Отец танцевал с миссис Гроуп. Роберта терпеливо сидела у стены. Прическа миссис Гроуп была украшена лентами, перьями, цветами, драгоценностями и птичкой из папье-маше. Поэтому Роберте было легко различить парочку в толпе и притвориться, будто она знать не знает своего родителя. Стоило пышному плюмажу устремиться туда, где сидела девушка, та поспешно ускользала и принималась бродить по залу. И столько раз навестила дамскую комнату, что окружающие скорее всего вообразили, будто у нее в дополнение к невидимому горбу еще и некое недомогание по женской части.

Наконец часов в одиннадцать некий джентльмен пригласил ее танцевать. Он оказался викарием леди Чомли и немедленно разразился путаной лекцией на тему откровенных потаскух. Кажется, он даже сравнивал миссис Гроуп с Марией Магдалиной, но поскольку, следуя правилам танца, они постоянно разлучались, до Роберты попросту не успевал доходить смысл очередного предложения.

К несчастью, они лицом к лицу столкнулись с маркизом и миссис Гроуп именно в тот момент, когда священник излагал свое мнение о шлюхах.

– Я уловил значение ваших слов, сэр, но миссис Гроуп ни в коем случае не шлюха! – раздраженно отрезал маркиз.

Сердце Роберты упало, но она безуспешно попыталась повернуть партнера в другую сторону.

Однако маленький, похожий на надутого голубя человечек уперся, расправил плечи и отпарировал:

– Советую на свободе подумать о моих словах, иначе горе вашей бессмертной душе!

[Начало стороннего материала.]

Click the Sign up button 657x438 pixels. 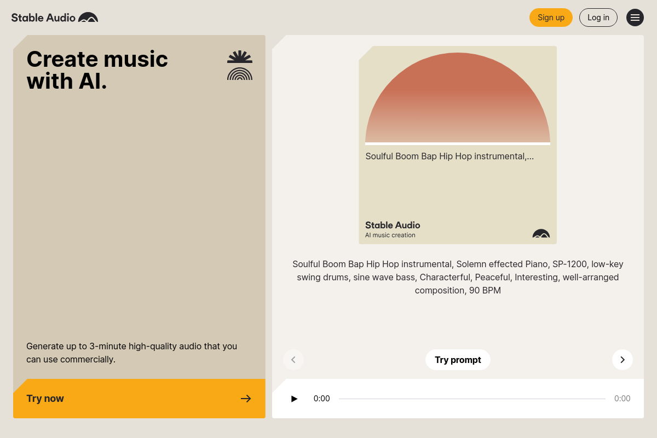point(551,18)
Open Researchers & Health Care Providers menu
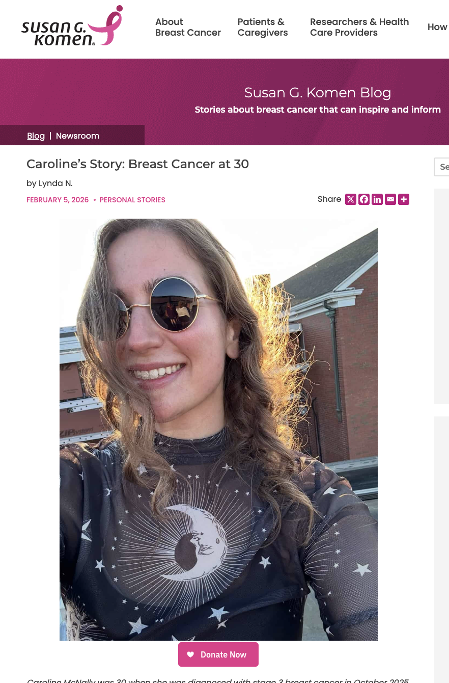 tap(359, 27)
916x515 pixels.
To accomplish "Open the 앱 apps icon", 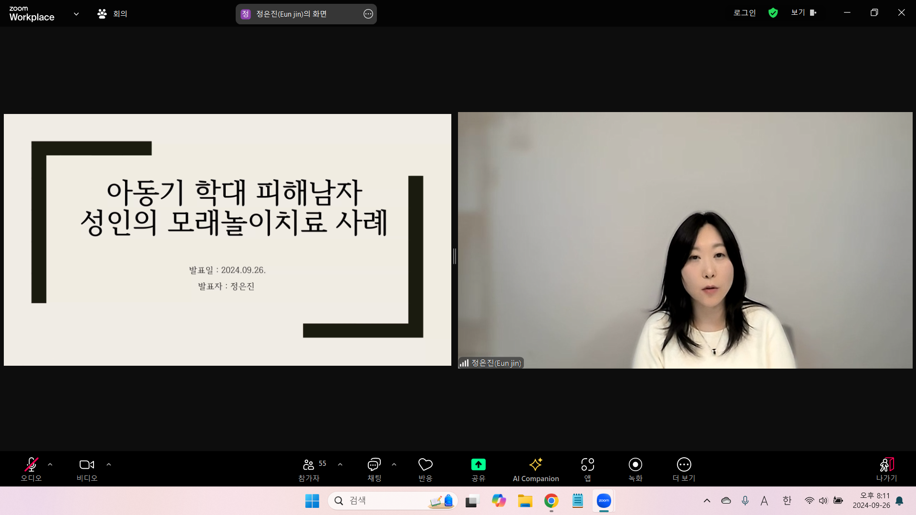I will pyautogui.click(x=588, y=469).
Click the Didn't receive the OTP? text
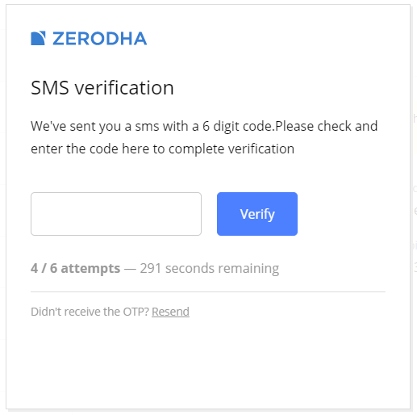 (90, 312)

Все, кому выпал счастливый жребий оказаться поблизости, прекратили танцевать, сообразив, что происходящее куда интереснее любого представления.

И маркиз их не разочаровал.

– Миссис Гроуп – одинокая женщина, чья душа достаточно добра, чтобы принять мое обожание! – проревел он так громко, что каждое слово разносилось по залу. – И она не более распутна, чем моя дочь, украшение и сокровище моего дома!

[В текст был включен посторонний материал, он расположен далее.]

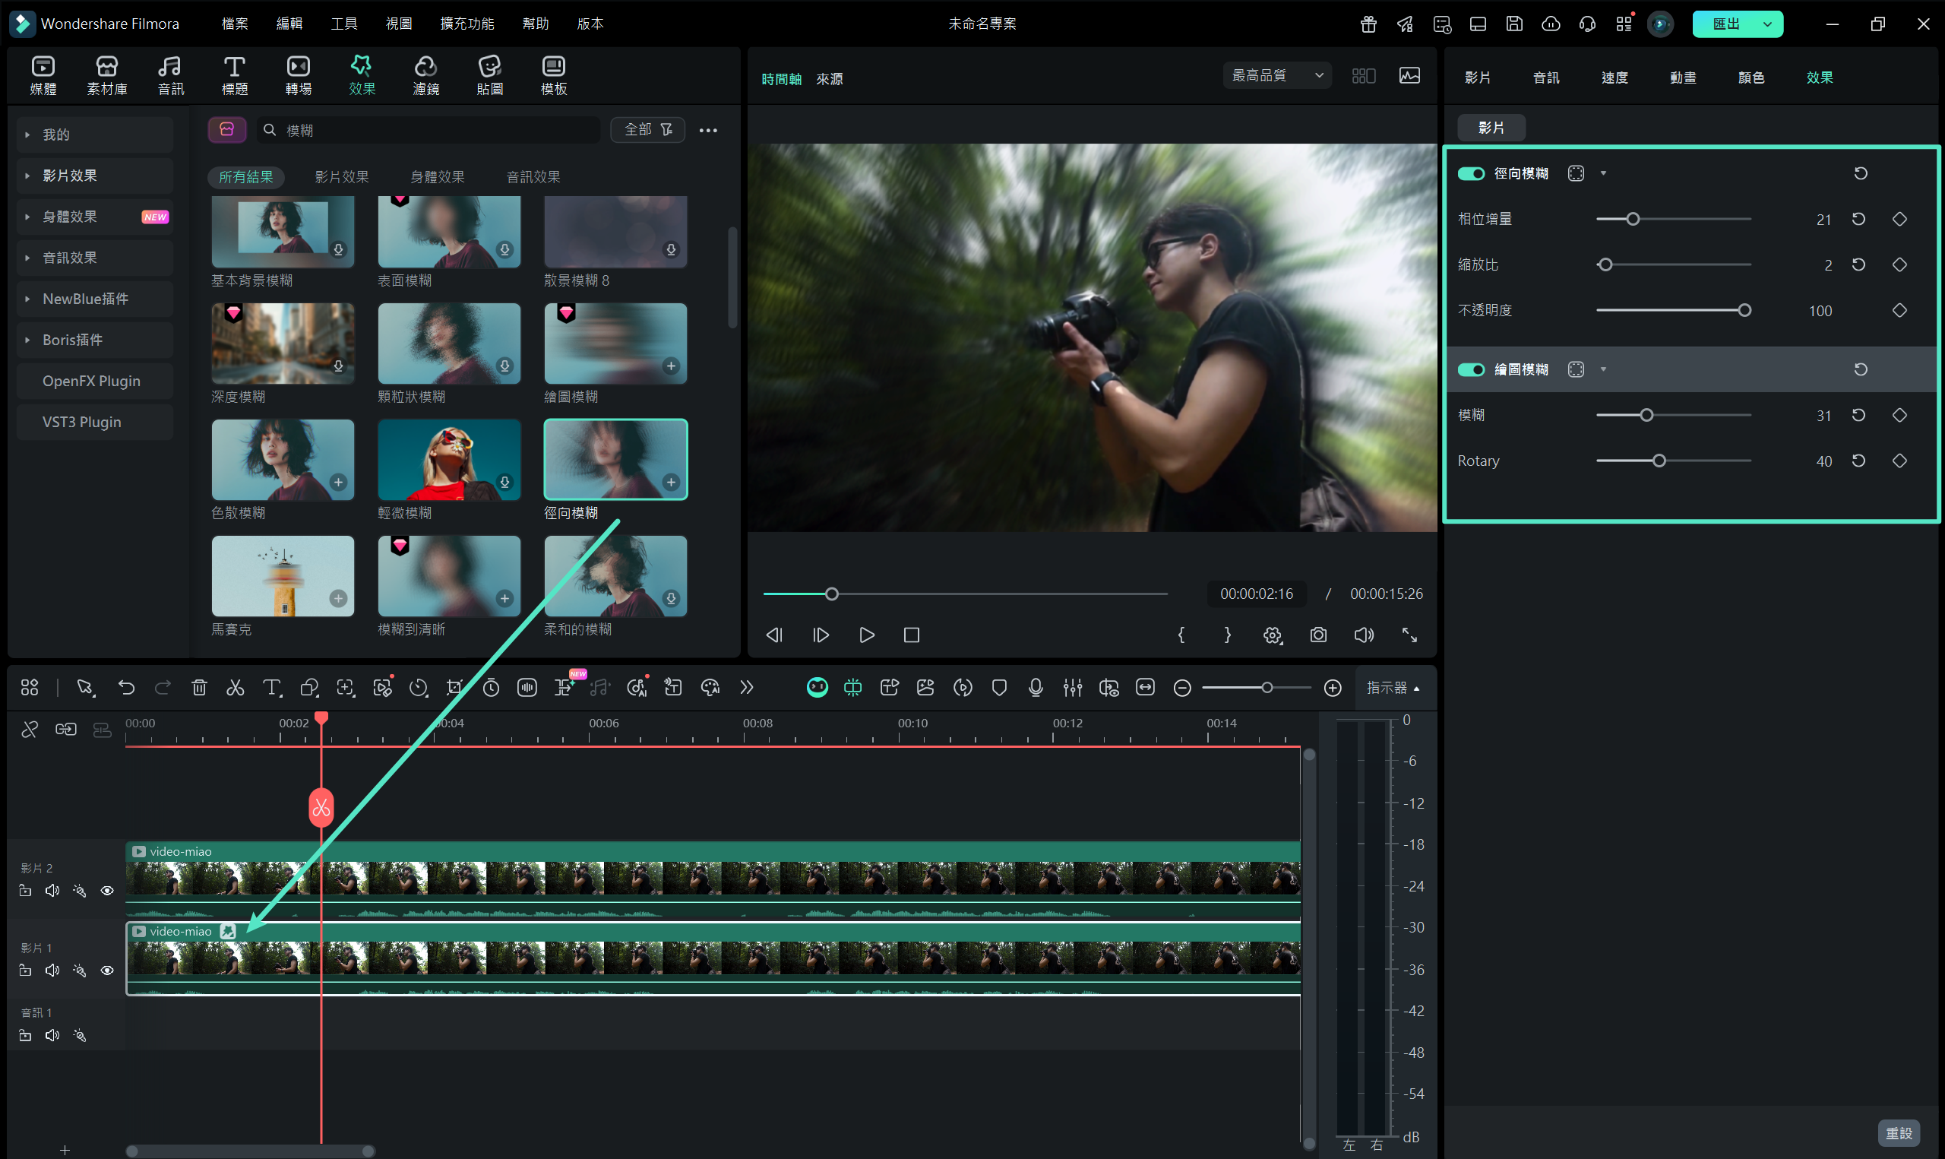Take a snapshot with the camera icon
The width and height of the screenshot is (1945, 1159).
click(1318, 635)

Совершенно ясно, что при этом заявлении все как один повернулись к Роберте, дабы своими глазами узреть признаки распутства на ее лице. Столь откровенный интерес был проявлен к ней впервые за вечер. Охнув, она бросилась в дамскую комнату.

В следующие полчаса девушка приняла несколько важных решений. Самое первое – с нее довольно унижений. Ей нужен муж, который никогда, ни при каких обстоятельствах не станет устраивать публичных спектаклей, выставляя себя напоказ. Кроме того, он не должен иметь ничего общего с поэзией. Второе: единственный шанс найти мужа – уехать в Лондон без отца или миссис Гроуп. Она отправится туда, выберет подходящего джентльмена и сумеет устроить собственный брак. Каким-нибудь образом.

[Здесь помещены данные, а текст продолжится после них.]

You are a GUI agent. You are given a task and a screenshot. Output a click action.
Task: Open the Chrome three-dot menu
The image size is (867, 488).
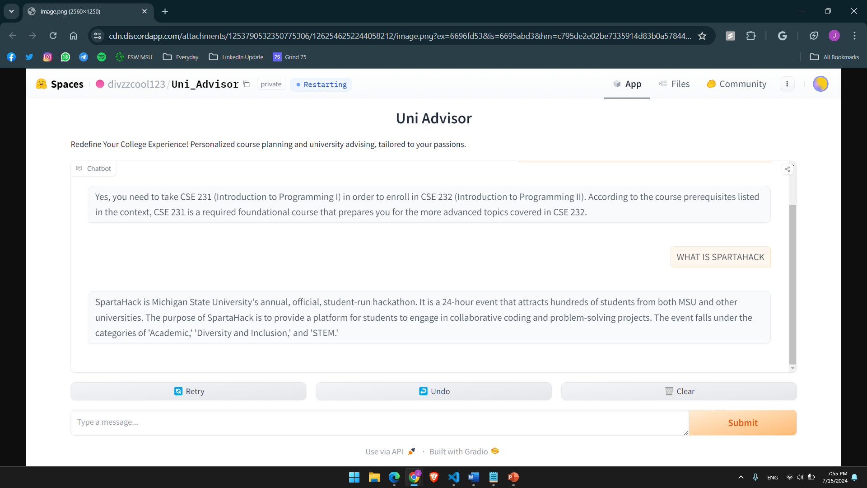tap(854, 36)
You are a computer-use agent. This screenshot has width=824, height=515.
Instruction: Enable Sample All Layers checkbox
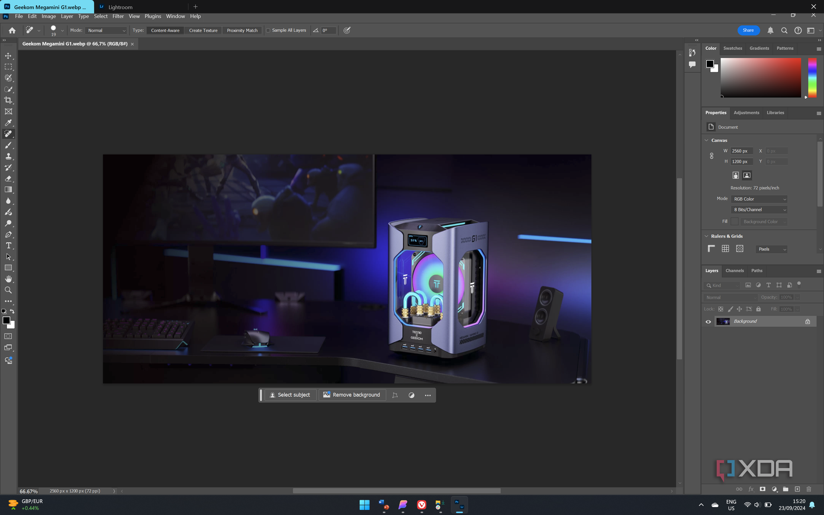[x=268, y=30]
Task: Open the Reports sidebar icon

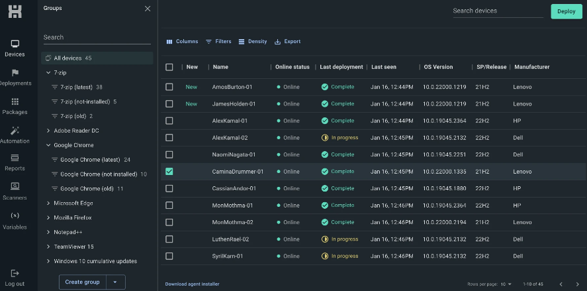Action: tap(15, 162)
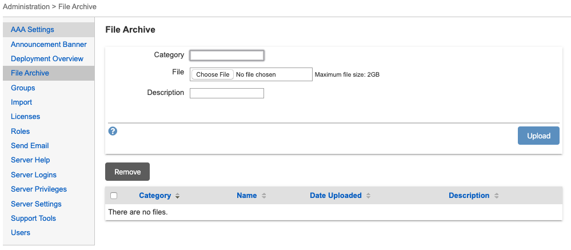
Task: Go to Announcement Banner page
Action: coord(49,44)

Вернувшись на свое место в углу, она с новым интересом принялась разглядывать общество в поисках подходящего кандидата.

– Кто этот джентльмен? – спросила она проходившего мимо лакея, который в продолжение всего вечера бросал в ее сторону жалостливые взгляды.

– Который именно, мисс?

Она отметила, что у него приятная улыбка и, похоже, очень колючий парик.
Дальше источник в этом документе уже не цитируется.